すでに早朝の偵察で静岡北部、山梨西部、長野、岐阜南部で確認された推定3500体の情報よりも二倍以上になっている可能性が非常に高い。何が起こっているのかは不明だが、今のうちに完全に撃滅しておく必要があるというのは間違いないだろう。
「現在の我が部隊の被害状況は?」
「は。現在の所戦車大隊には被害は出ておりません。しかし、戦車随伴の第49普通科連隊所属の小銃小隊が3個壊滅、死者65名程度とのことです」
「戦車大隊に被害が出ていない要因は何か」
「大隊長からの報告によりますと、敵は装甲戦闘車両に対する十分な攻撃力を持っていないとのことで、装甲戦闘車、戦車クラスならばまず破壊されないだろうとの事です。しかし、伊那市方面では装輪装甲車が数台大破しているとの報告がありますので、通常の装甲車については破壊される可能性が懸念されます」
しかし、相手は小回りが利く歩兵系統に近いユニットだ。小回りの利かない戦車系のユニットではやはり大量撃破は難しいだろう。
「……やはり戦車大隊は後退だな。ところで、第3師団の動向は?」
今増援として向かってきている筈の部隊の情報を私は聞いた。
「現在瑞浪市にて部隊再編中との事です。一時間以内には第一陣が中津川に到着するとの連絡がありました」
ぎりぎり普通科の接敵時刻に間に合う位か。
「伊那方面の状況は?」
「現在は秋葉街道北部長谷黒河内地区及びJR飯田線赤木駅付近で第112臨時師団が交戦中、現在500名近い死傷者を出しているとのことです」
「第112臨時師団?」
それは聞いたことがない部隊名だった。そもそも自衛隊に112個も師団は存在しない。私は疑問を幕僚に告げた。
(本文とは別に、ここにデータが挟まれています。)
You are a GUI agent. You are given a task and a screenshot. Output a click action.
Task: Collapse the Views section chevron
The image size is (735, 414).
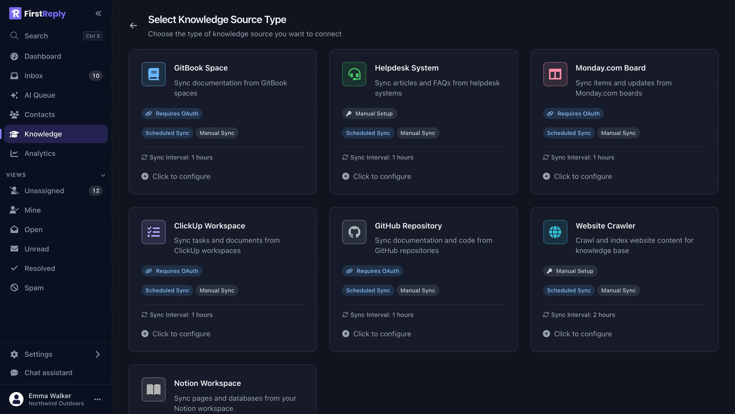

「司令部が壊滅した第1師団と部隊の45パーセントを喪失した第12旅団が臨時的に統合された師団です。第1師団から1を、第12旅団から12を取って付けられたそうです」
そういうことか。第1師団司令部の壊滅はすでに聞いていたが、臨時で部隊統合が行われたと言う話は聞いていなかった。
「……とりあえず、トンネル入口付近に待機している普通科連隊全てに対して集結解除命令を出すように。今後は中隊規模で分散、地域を分担して警戒に当たるように指示を出せ」
「了解。特科部隊への指示はどうしますか?」
「支援要請があれば可能な限り要請に応じるようにと。優先撃破対象は司令部から逐次連絡すると伝えてくれ」
「了解しました」
今日は本当に、長い一日になりそうだった。
一斉に敵発見の連絡が入り始めたのはその命令の1時間20分後、午後4時50分の事だった。
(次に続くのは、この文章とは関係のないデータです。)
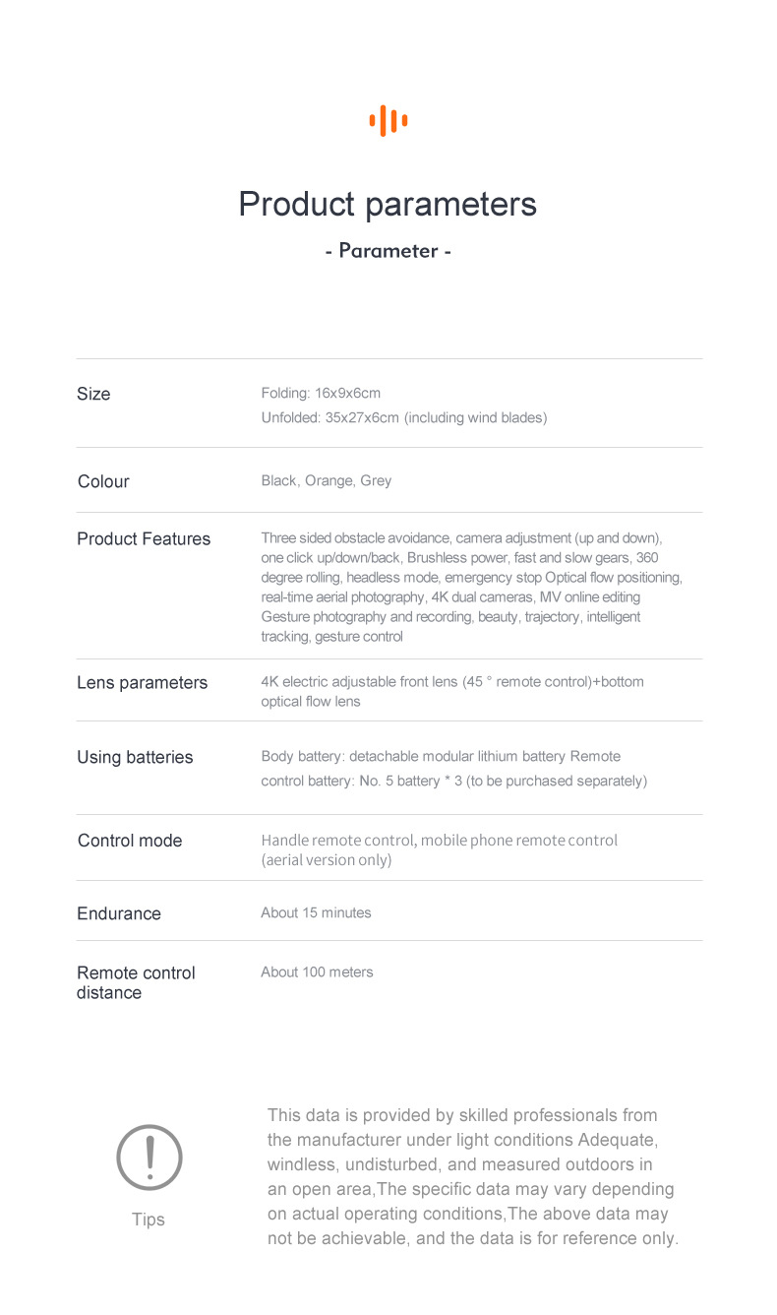The image size is (777, 1315).
Task: Select the "About 100 meters" distance value
Action: 317,971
「33連隊第2中隊が接敵、位置は市立神坂小学校東部、数はおよそ70!」
「同連隊第3中隊が馬籠交差点付近で接敵、数60!」
「49連隊第4中隊がJA神坂付近で接敵、数120!」
「また、第3師団も国道256号線西部にて交戦を開始したようです」
しかし、既に師団長がするべき事は殆ど無い。局地戦闘は連隊本部に指揮を委任しているし、特科への支援命令や航空支援の要請程度である。
勿論劣勢時には直接指揮を執るが、基本的には連隊に任せておいて問題ないだろう。
「特科にはJA神坂方面への火力支援を49連隊と調整するように命令しろ。それと、戦車大隊に対しては現在位置より馬籠交差点方面への射撃支援が可能か確認せよ」
「了解しました」
私は横の小机に置かれていたコップを取り、すっかりぬるくなってしまったコーヒーを飲み干した。この戦いは絶対に油断してはいけないのだ。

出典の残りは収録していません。